How to complete this task: Look below for the line containing "You are a computer-use agent. 992x521 pixels.". Write out that line and the rest through the last one, exactly as they appear, but without pictures.

Extracted data:

══════

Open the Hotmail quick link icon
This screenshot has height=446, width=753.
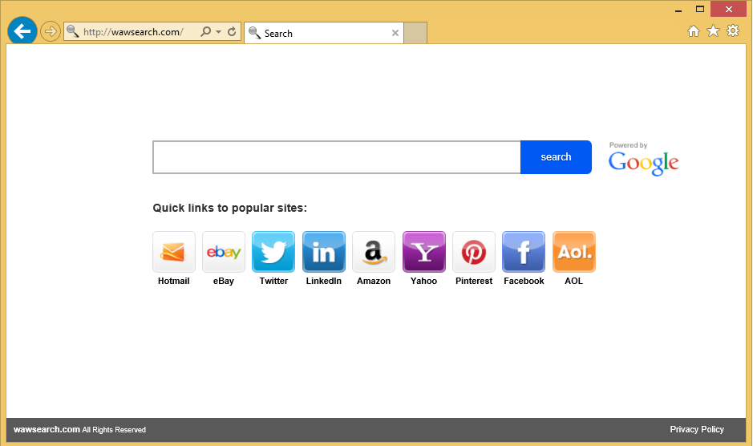tap(174, 252)
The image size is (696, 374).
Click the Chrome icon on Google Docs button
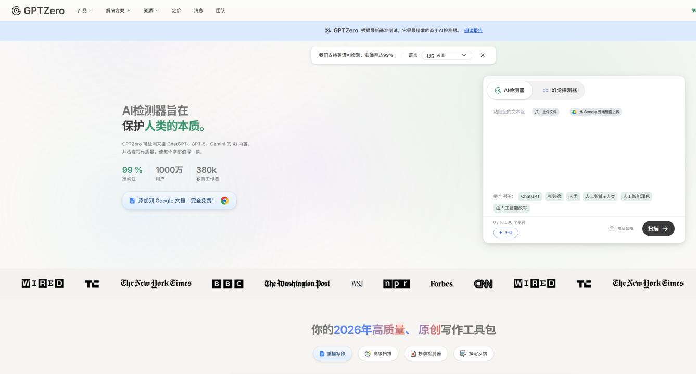[224, 201]
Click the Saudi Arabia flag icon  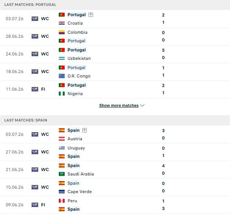point(62,174)
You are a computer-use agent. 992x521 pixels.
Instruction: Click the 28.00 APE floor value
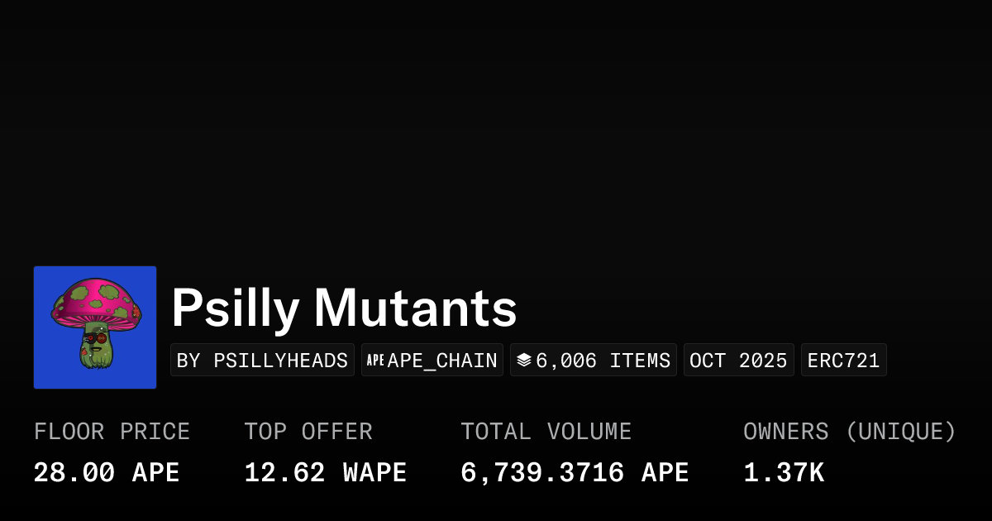pyautogui.click(x=107, y=473)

══════

Exercise result:
You are a computer-use agent. 992x521 pixels.
Instruction: Click the 28.00 APE floor value
pyautogui.click(x=107, y=473)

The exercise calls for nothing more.